An MMO is far more complicated than Street Fighter. You really can’t compare the two.

5:51 AM  
Anonymous Steven said...

And in response to the argument that the game designers should preconcieve all potential exploits in advance, that's nigh impossible and a ridiculous thing to expect in something as complicated as an MMO.

In Street Fighter, there are bugs, exploits, unblockables, etc. When somebody uses them to their advantage, only the person they are currently playing against is affected, and in the end all that is won or lost is a match. Capcom should have known that Chun Li is overpowered, but it took the community playing and experimenting to find out. There's a reason people play Ken and Chun Li, and there's a reason people groan when their opponent does.

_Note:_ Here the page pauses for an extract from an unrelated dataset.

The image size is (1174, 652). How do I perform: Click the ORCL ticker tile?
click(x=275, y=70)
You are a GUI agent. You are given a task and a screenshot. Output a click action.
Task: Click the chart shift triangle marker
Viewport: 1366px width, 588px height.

In an MMO, the entire community is affected. Everyone suffers for the exploitation. You cannot put the onus on the developers because all you're doing is saying "Fuck you" to the rest of the community who plays the game.

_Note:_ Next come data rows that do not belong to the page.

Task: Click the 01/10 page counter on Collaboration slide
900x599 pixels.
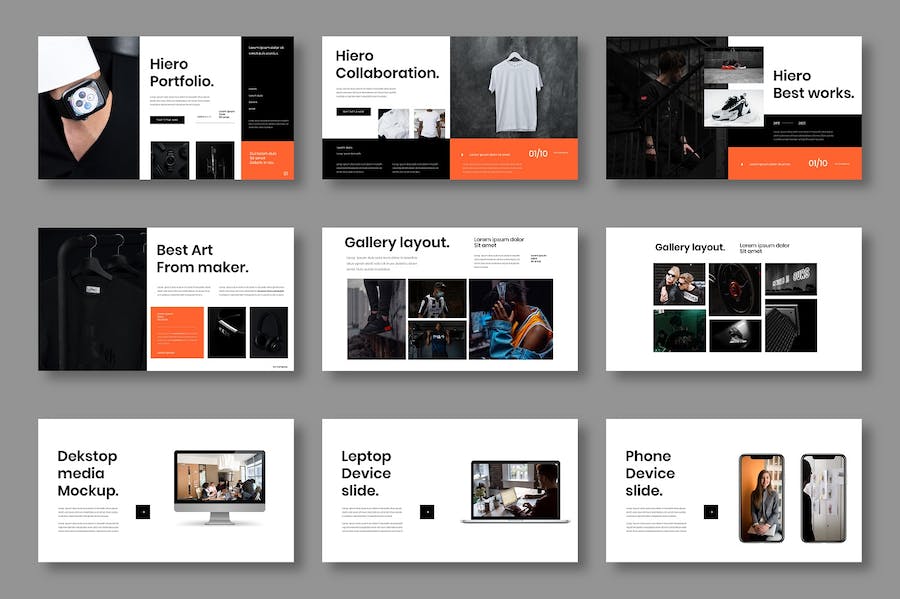Action: (x=538, y=153)
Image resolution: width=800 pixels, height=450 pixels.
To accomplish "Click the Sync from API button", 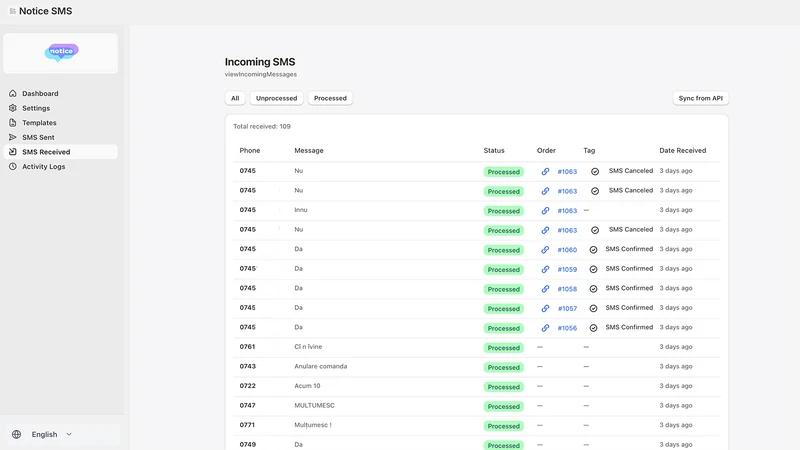I will pyautogui.click(x=701, y=98).
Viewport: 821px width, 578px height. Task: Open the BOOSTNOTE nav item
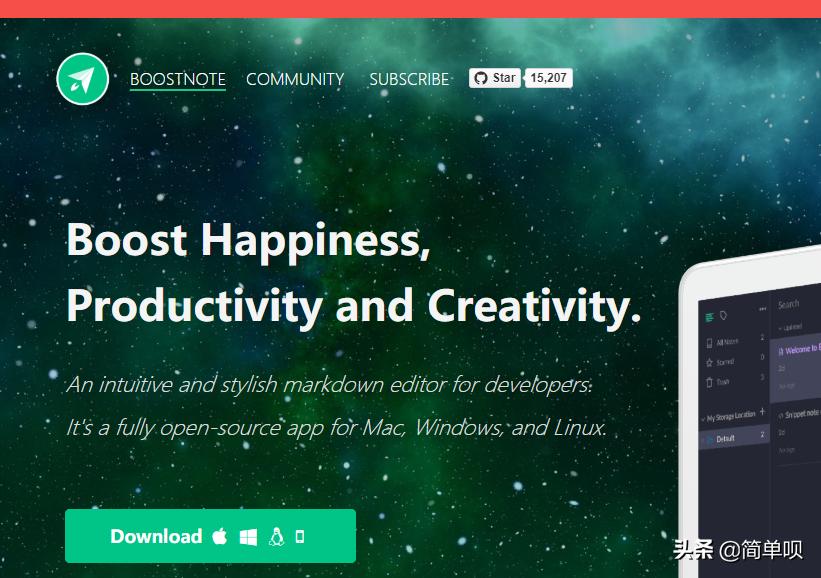(x=178, y=80)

Everyone is always looking for an advantage. I'm more against exploits in PvE than I am in PvP. It wasn't until they introduced the honor system that terrain exploits in PvP became an issue. I mean, before the honor system, you could stand on rooftops and snipe people all day long and that's just how it was. After the honor system was around for awhile, they decided that since everyone was competing for honor points, they needed to make certain things against the rules.

The fact is, WoW has many good points and many flaws, and so does that author's article. :)

6:08 AM  
Anonymous Anonymous said...

One more thing. His entire article is based on the notion that fun = learning in a safe environment. That statement is not a fact, it's an opinion, and his entire article is based on that opinion being fact.

What do I learn by playing God of War? I learn that I like fantasizing that I'm a bad ass motherfucker. Not exactly a life lesson applicable to the real world. ;)

6:15 AM  
Blogger Brad Merritt said...

Ha, thanks for replying to my blog. Yeah, that article kicked up a lot of dust in the office and in the gaming community in general.

I really disagree with much of what he was saying. Saying "time>skill" is not a life lesson is silly, just work for a corporation :)

If I had to guess at a catalyst for that article, it would be I think he got beat up in PvP.

Being a competitive SF player, I am sure Sirlin can walk into most competitive games and beat people purely on skill and knowlegde (and exploitation) of game mechanics. This simply is not true in WoW. Time=Equipment=Power. You just can't get past that.

Some competive players adapt to this and put in the time. Some people buy high level characters on eBay. Some write articles about how WoW sucks.

Good point about the brokeness of mechanics affecting many people vs. just one. SF vs. WoW is a silly comparison but I have some of the best gaming conversations thanks to this article :)

5:21 PM  
Anonymous Steven said...

MMOs are glorified chat rooms. The game is totally based on social interaction. WoW just makes it easier to play alone throughout the leveling process so you don't HAVE to group to progress prior to the end game.

The fun factor in MMOs is the social aspect. It's why they're so successful among people who don't usually play games, which for the most part are not social.

Street Fighter 2 ushered in a new era of games because it was a social game where you had to outperform your opponent, and people would play together instead of just by themselves. Prior, most two player games were usually of the take-turn types where you played against the machine. The social grouping resulting from playing SF is what made the game so popular, and is why MMOs are as popular as they are.

People are social creatures. MMOs feed that, for better or for worse. The reason they're fun is not necessarily the gameplay, but the social aspect. The most fun I had when I played WoW was playing with one guy I met in game. We used to go out and PvP all night long. We made no real progress to our PvP rank but we had tons of fun even when we lost.